Work item: Please print, exactly as written, the line containing "The height and width of the screenshot is (536, 914)." and each line after it through the end of the material; pictures stay out.

Record extracts:
- - - -

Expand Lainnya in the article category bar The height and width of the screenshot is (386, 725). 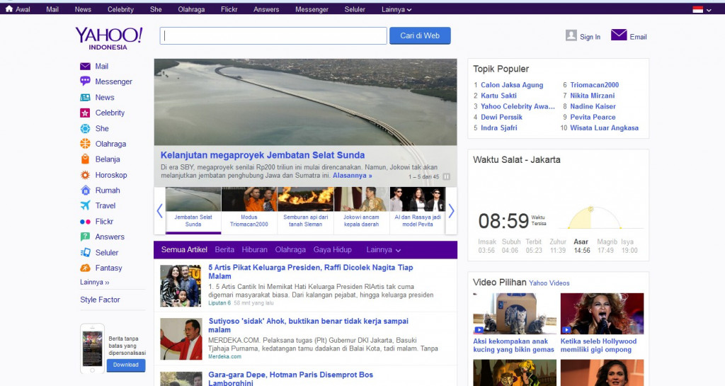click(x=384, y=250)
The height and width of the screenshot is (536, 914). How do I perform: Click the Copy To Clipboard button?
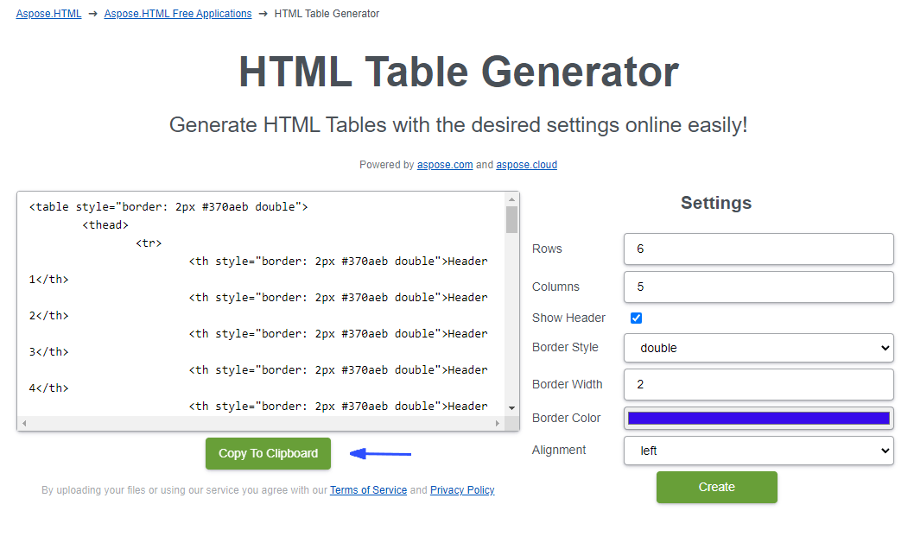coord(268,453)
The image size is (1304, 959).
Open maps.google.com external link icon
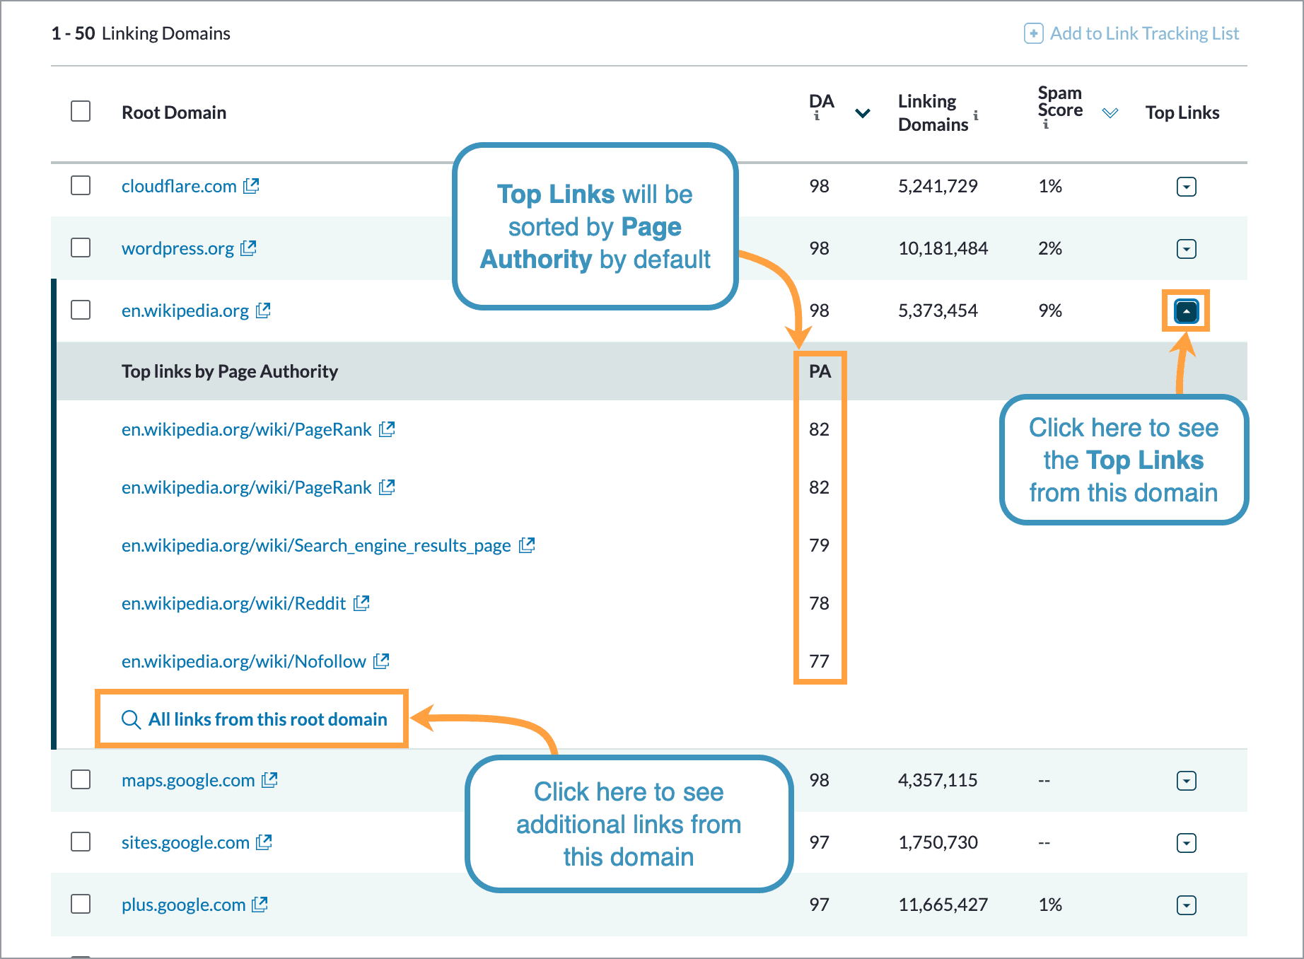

- - - -

Task answer:
The height and width of the screenshot is (536, 914). How do I perform: Click the Copy To Clipboard button?
coord(268,453)
The image size is (1304, 959).
Open maps.google.com external link icon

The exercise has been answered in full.